⟨

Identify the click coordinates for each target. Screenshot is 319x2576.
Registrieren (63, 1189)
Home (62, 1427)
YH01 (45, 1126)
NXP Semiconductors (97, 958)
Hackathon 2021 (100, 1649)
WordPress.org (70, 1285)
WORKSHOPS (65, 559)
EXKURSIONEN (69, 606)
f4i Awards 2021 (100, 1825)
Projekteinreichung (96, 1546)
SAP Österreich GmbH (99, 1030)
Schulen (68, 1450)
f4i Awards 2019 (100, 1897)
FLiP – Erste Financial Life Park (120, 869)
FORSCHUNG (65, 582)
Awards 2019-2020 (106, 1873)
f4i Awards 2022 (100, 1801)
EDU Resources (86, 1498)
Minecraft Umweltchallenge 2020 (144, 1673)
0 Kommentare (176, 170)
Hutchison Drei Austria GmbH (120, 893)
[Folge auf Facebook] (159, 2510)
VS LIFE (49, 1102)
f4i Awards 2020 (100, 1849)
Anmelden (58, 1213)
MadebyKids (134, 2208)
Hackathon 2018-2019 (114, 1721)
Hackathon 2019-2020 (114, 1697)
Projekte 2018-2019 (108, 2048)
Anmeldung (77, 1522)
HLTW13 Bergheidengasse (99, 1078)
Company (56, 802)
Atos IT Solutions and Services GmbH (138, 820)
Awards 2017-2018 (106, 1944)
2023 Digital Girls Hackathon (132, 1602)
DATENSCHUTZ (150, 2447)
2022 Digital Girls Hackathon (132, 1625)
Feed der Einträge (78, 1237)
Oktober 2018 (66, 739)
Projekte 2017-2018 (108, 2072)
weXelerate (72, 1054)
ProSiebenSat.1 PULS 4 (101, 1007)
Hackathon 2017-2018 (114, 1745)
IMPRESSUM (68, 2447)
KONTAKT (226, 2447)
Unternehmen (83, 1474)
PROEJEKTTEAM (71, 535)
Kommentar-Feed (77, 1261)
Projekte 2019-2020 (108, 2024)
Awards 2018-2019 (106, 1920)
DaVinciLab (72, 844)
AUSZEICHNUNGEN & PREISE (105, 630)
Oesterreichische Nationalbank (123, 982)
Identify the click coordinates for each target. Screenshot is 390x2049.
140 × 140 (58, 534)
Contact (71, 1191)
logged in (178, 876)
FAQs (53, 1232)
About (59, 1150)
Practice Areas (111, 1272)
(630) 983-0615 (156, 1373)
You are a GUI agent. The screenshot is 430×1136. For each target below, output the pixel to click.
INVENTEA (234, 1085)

⟩

» **What is being asked**
Return only the count of lines in the records that hold the word "Girls".

» **Task solution**
2